Foto: Julián Tellez

¿La Modernidad para qué?

En el Espacio Odeón se pueden ver las sorprendentes exposociones Nativas. Foráneas, de Eulalia de Valdenebro, y 'Máquina' de Camilo Leyva. Dos miradas críticas a la idea de progreso en la modernidad.

2014/06/17

Por Lina Vargas

El Espacio Odeón, la casa de techos altos, corredores y cenefas de yeso que desde los años cincuenta fue la sede del Teatro Popular de Bogotá, ya nos había deslumbrado con su arquitectura el año pasado durante el estreno de la obra Trece sueños. Y lo vuelve a hacer con las exposiciones Nativas. Foráneas de Eulalia de Valdenebro y Máquina de Camilo Leyva que estarán abiertas hasta esta semana. Vale la pena ir a verlas. Entre otras razones porque ambas aprovechan el antiguo teatro hasta convertirlo en parte de la obra. Valdenebro intervino el patio del primer piso con enredaderas, plantas de follaje, tres árboles y un helecho. La artista –que no es bióloga pero sí una amante de la botánica desde pequeña– estudió en Bilbao y durante las vacaciones trabajó en un jardín. “Eso me cambió la vida porque era el jardín de una escuela de ilustración botánica”. Leyva, que estuvo a punto de estudiar Física, acaba de regresar de una maestría en Arte en Nueva York en la que descubrió su principal interés artístico: “La idea de mi obra es que tenga relación con los sitios donde se va a exponer”.

Nativas. Foráneas no es un jardín, no al menos, en el sentido europeo. Durante cuatro años, Valdenebro investigó sobre las especies de plantas andinas que corresponderían a la altitud de Bogotá. Hoy esas especies son difíciles de encontrar. “En la Colonia quisieron volver la sabana de Bogotá una campiña inglesa o francesa y la llenaron de eucaliptos y pinos –dice Valdenebro–. El monte ha sido despreciado en este país y en lengua ordinaria lo que yo hice fue traer maleza”. Le interesaron particularmente las enredaderas porque son veloces –lo que se demora en crecer un árbol en setenta años lo hace una enredadera en tres– y las reprodujo en el vivero que tiene en su casa del barrio La Soledad. Luego las llevó al patio de Odeón donde ya había otras especies llevadas por los pájaros.

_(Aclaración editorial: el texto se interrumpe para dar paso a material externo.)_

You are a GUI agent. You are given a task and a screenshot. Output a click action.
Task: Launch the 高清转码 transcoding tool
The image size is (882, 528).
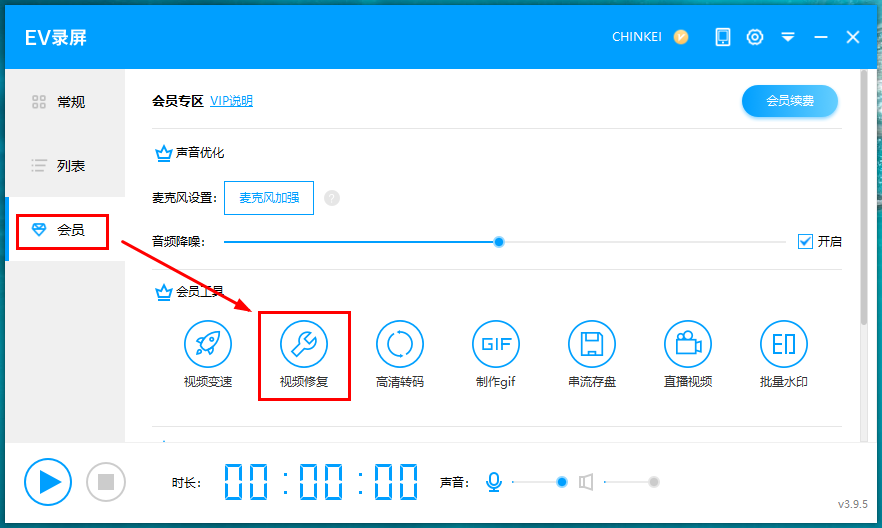pos(400,345)
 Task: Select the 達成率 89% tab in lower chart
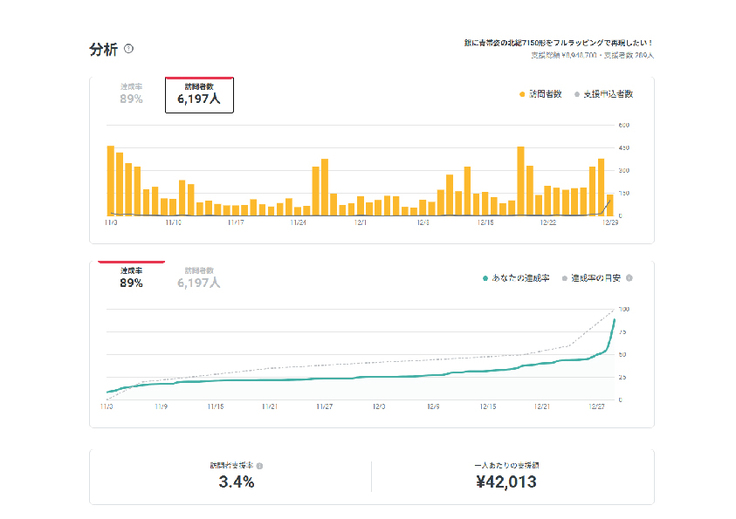(x=131, y=277)
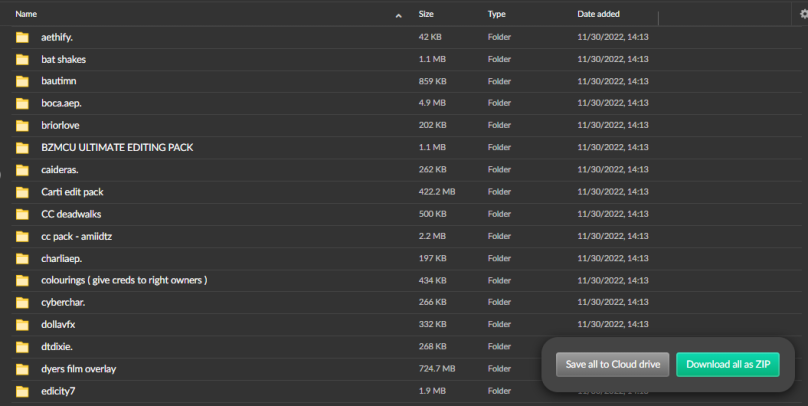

La idea es que crezcan juntas.

También Leyva utilizo materiales del Teatro Odeón para su proyecto: escombros del Teatro Popular de Bogotá y trozos de madera que cubrían las ventanas y le sirvieron para construir réplicas de las máquinas anteriores a la Revolución Industrial. Una rueda gigante ubicada en el antiguo escenario conectada a través de poleas con figuras de madera que cuelgan sobre las sillas, una balanza, bolsas de lona sostenidas con cuerdas en estructuras en forma de herradura. Leyva se basó en la expresión Deus Ex Machina, de los orígenes del teatro, para mostrar la relación entre las máquinas y la ficción y la del público con la obra.

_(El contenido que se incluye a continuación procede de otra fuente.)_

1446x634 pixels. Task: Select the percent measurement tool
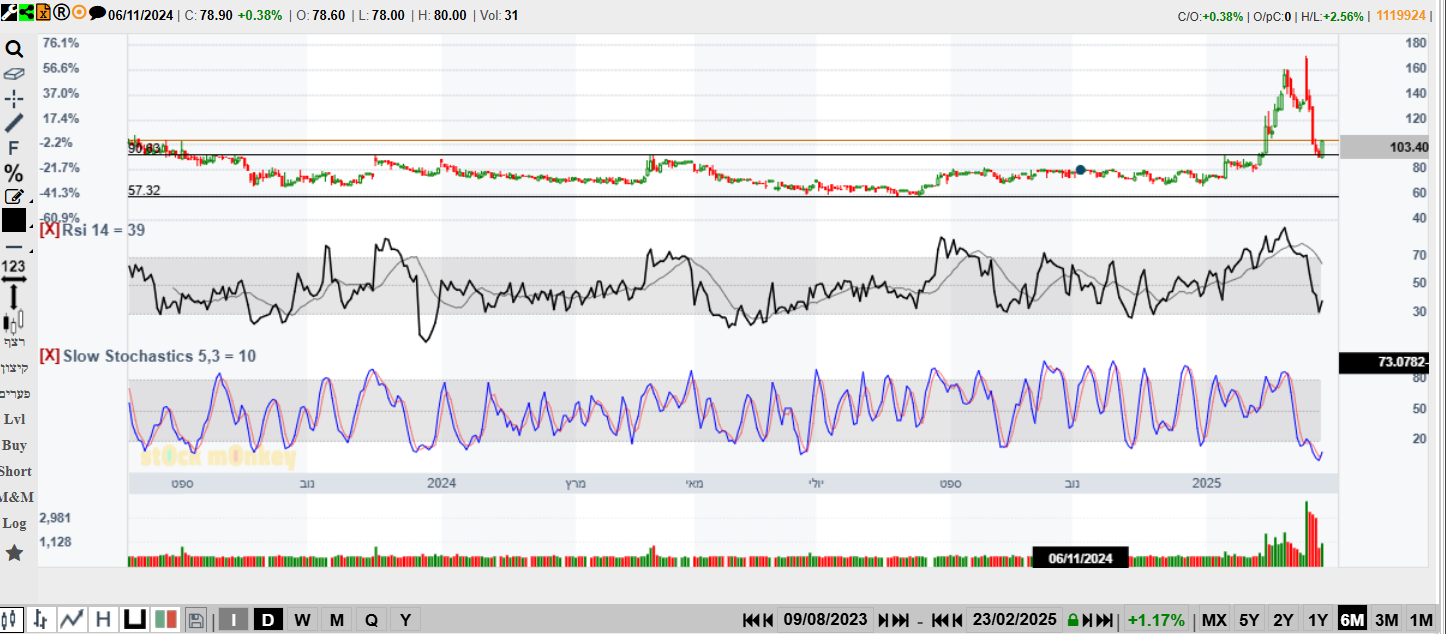(14, 173)
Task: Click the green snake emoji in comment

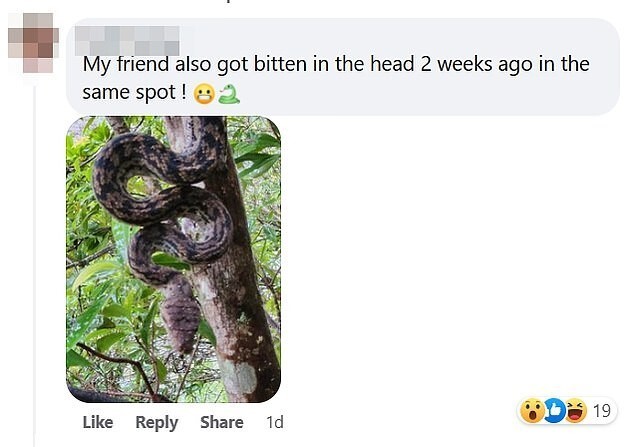Action: (x=228, y=94)
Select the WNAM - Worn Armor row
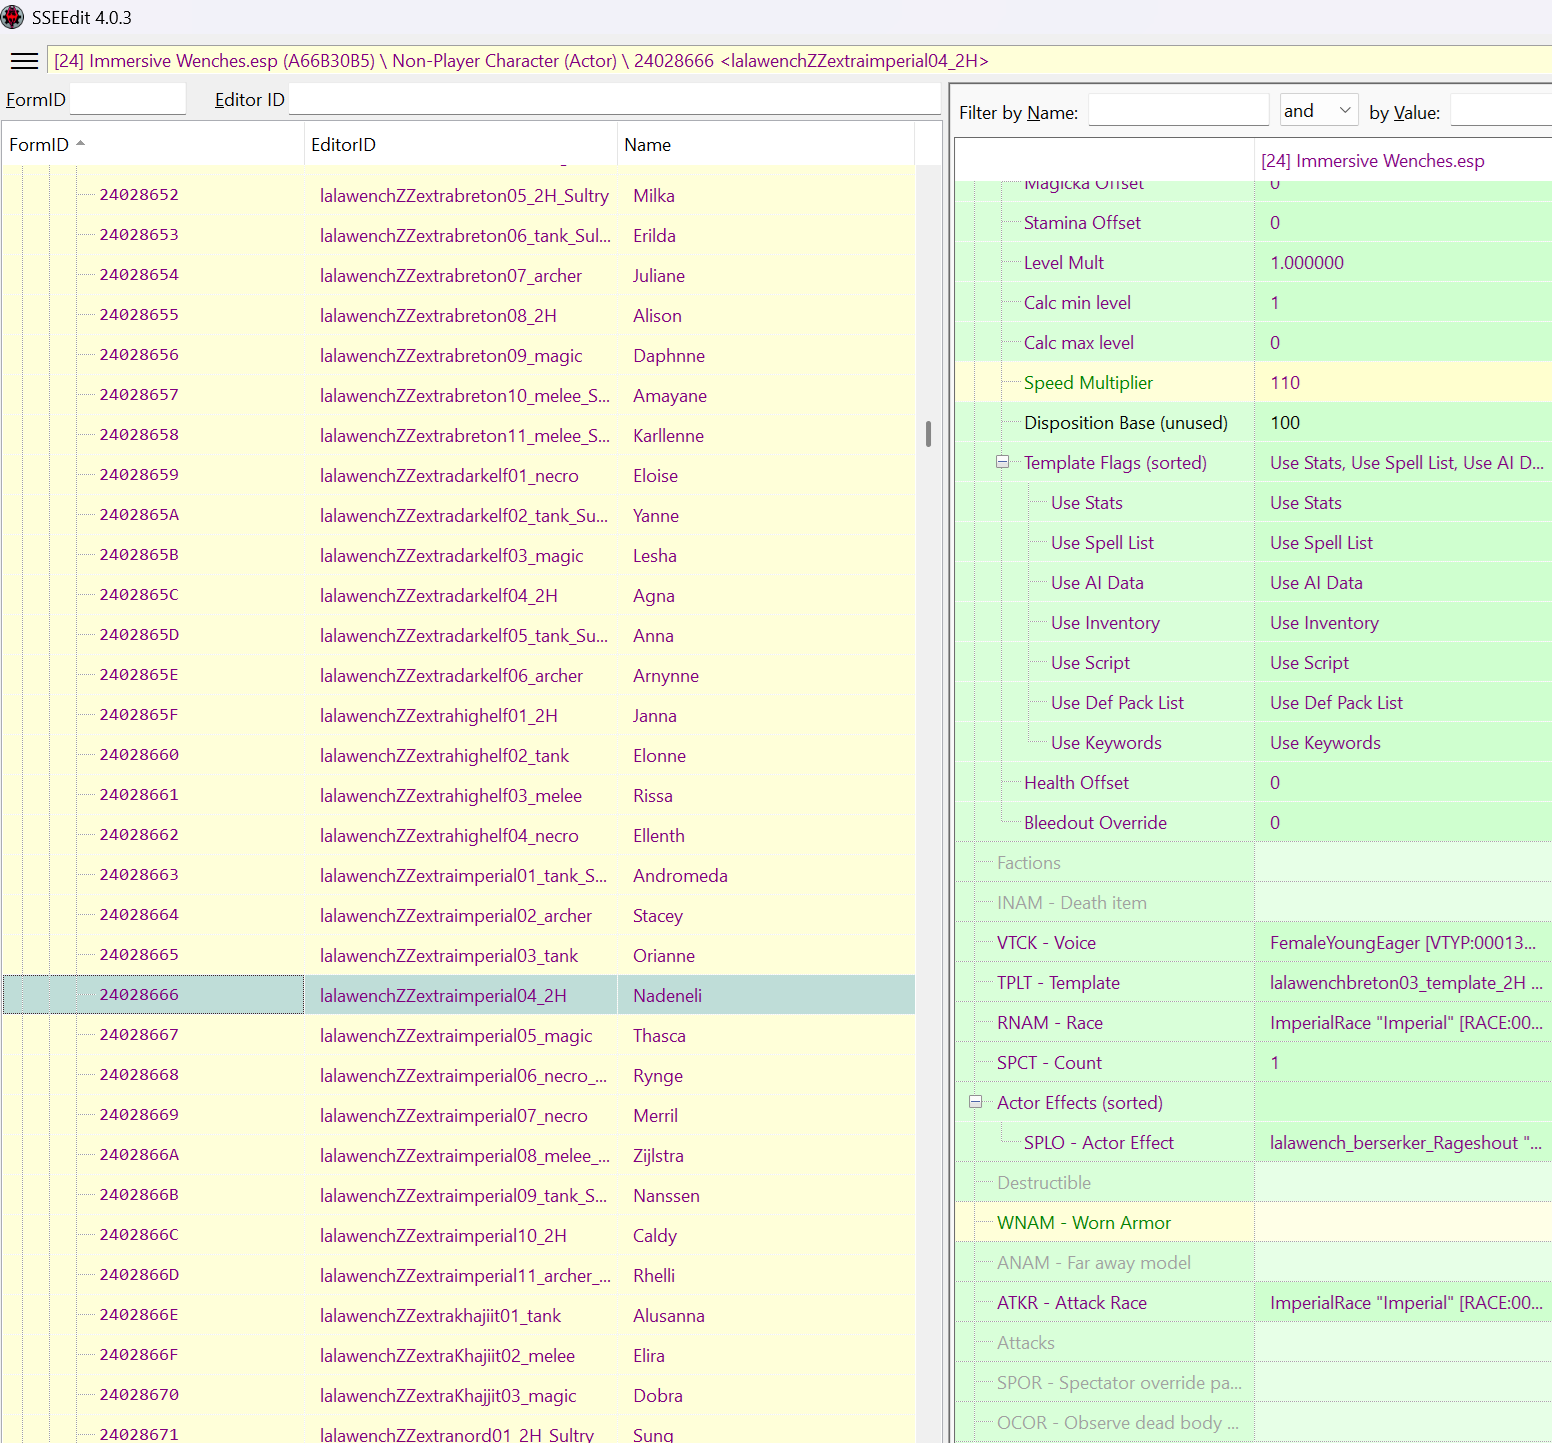This screenshot has height=1443, width=1552. [x=1083, y=1223]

Aunque distintas, las dos exposiciones tienen mucho en común. Ambas son críticas frente al concepto de progreso de la Modernidad. Los materiales que utilizan son, justamente, desechos de ese desarrollo, cosas que no prestaban ningún servicio y son convertidas en arte. Y, por último, Valdenebro y Leyva se valen de otras disciplinas –la botánica y la física– para sus proyectos artísticos. ¿Por qué son arte? La respuesta la da Valdenebro: “Porque tienen un componente político”.